Он возвратился примерно через тридцать минут, и Винтер испытала сомнительную радость при виде того, что он совершенно непринужденно чувствовал себя среди близких друзей и знакомых комиссара. Миссис Коттар фамильярно обращалась к нему по имени и большую часть своего внимания посвящала ему, и разговор с ней, казалось, доставлял ему удовольствие. Он так же был необыкновенно обходителен с Делией Гарденен-Смит, и в то же время вежливо отказывался вступать в какой-либо спор с полковником Маулсеном, продолжавшим сверлить его враждебным взглядом.
В заключение трапезы гости вернулись в гостиную, где мебель была раздвинута, чтобы освободить достаточное пространство для длинного стола, покрытого зеленым сукном, на котором уже лежали карты и игральные кости. На таких приемах обычно присутствовало несколько индийских гостей: богатые землевладельцы и дворяне или их сыновья, которые всегда принимали азартное участие в игре и потому находились на дружеской ноге с комиссаром и его более беспутными друзьями. Индусы, чья кастовая принадлежность запрещала употреблять в пищу некоторые продукты, приходили после ужина, а сегодня вечером к ним присоединился Кишан Прасад, которого Винтер не видела с того дня, как приехала в Калькутту.

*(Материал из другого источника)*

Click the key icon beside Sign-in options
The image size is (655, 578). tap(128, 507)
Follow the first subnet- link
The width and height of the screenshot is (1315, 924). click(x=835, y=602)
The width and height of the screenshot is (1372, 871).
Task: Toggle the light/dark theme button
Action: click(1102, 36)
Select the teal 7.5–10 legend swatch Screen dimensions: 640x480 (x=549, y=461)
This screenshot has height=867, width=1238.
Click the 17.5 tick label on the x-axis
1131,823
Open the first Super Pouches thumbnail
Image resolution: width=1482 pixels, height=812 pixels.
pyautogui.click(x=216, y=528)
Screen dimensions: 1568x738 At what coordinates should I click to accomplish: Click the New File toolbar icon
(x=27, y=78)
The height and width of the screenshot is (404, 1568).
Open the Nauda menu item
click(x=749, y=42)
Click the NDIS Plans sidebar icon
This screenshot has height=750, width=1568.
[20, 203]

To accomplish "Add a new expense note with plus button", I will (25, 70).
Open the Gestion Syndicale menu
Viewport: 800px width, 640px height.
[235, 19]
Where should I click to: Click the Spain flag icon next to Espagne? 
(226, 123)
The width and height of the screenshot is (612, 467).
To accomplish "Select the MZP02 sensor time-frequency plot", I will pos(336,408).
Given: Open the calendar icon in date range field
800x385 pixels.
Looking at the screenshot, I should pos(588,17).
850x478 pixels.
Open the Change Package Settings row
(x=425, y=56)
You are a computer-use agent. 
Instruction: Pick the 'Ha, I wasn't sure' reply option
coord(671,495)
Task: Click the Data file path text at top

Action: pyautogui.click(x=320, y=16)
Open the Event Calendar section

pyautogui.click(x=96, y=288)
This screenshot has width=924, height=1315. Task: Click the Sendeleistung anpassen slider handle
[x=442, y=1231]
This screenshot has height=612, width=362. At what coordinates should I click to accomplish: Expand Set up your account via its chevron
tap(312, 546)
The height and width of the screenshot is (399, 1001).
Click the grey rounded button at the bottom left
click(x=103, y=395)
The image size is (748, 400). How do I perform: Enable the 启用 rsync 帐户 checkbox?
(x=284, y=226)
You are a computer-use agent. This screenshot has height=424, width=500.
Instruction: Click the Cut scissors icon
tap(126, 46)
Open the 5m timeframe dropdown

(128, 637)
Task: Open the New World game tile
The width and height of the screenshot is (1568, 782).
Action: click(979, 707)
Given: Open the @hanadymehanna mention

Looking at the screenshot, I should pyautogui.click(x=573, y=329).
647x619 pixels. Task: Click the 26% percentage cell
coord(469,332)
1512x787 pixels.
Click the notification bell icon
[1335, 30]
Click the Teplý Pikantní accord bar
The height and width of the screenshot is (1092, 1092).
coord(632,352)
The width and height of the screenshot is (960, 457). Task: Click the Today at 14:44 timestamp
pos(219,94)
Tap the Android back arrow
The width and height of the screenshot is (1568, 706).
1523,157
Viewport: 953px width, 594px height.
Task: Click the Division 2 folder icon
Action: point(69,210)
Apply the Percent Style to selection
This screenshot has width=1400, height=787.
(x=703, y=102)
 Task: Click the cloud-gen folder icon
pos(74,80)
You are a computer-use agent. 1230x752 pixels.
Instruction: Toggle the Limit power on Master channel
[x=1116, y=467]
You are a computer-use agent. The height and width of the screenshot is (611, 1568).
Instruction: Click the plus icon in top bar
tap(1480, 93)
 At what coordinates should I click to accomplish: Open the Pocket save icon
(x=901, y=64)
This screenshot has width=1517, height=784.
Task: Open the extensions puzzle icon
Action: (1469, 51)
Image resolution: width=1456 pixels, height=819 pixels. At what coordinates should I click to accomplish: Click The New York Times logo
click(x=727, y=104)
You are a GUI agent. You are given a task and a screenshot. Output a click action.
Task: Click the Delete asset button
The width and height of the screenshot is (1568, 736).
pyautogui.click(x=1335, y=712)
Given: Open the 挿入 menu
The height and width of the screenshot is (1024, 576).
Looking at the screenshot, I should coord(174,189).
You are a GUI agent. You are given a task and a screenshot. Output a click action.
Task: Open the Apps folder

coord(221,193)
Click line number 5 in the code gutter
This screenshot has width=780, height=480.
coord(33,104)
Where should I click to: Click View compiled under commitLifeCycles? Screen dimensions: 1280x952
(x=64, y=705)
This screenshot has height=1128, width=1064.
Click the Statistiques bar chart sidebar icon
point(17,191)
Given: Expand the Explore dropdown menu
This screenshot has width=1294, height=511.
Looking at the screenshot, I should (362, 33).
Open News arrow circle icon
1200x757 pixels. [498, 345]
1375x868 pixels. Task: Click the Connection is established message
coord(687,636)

Она уже хотела извиниться и уйти, сославшись на головную боль, но два обстоятельства заставили ее передумать. Появление Кишана Прасада и нечто, мелькнувшее в лице Алекса в тот момент, когда он увидел его.
Алекс находился в дальнем конце комнаты в кругу шумной группы, обычно собиравшейся у миссис Коттар, и Винтер украдкой за ним наблюдала. Она видела, как его взгляд на мгновение задержался на Кишане Прасаде, и внезапно поняла, что он знал о том, что Рао-сахиб будет присутствовать на этом вечере, и именно по этой причине он принял приглашение ее мужа отужинать с ними. Может быть, он даже пришел в тот самый момент в надежде получить это приглашение, и по каким-то своим причинам сделал вид, что сперва хотел отказаться? Выражение его лица почти не изменилось при виде Кишана Прасада, но Винтер показалось, будто в его глазах блеснуло удовлетворение, как будто он поставил на карту и выиграл. Потом он повернулся к нему спиной и завел разговор с миссис Коттар, а Винтер прошла вперед, чтобы поздороваться с Рао-сахибом.
Кишан Прасад склонился в официальном поклоне по индийскому обычаю и выразил свое удовольствие от того, что снова ее видит. Она никогда не могла избавиться от легкого чувства отвращения по отношению к нему с того самого дня, когда он с усмешкой смотрел на тонущие, полузатопленные останки судна по пути к Адену. Но он сильно отличался от своих соотечественников, частенько бывавших на менее респектабельных вечеринках у комиссара, она не могла представить его пьющим, подобострастным или наглым, или способным дать обмануть себя в картах — а такое было в порядке вещей, когда вечеринки во вторник перерастали в утро среды.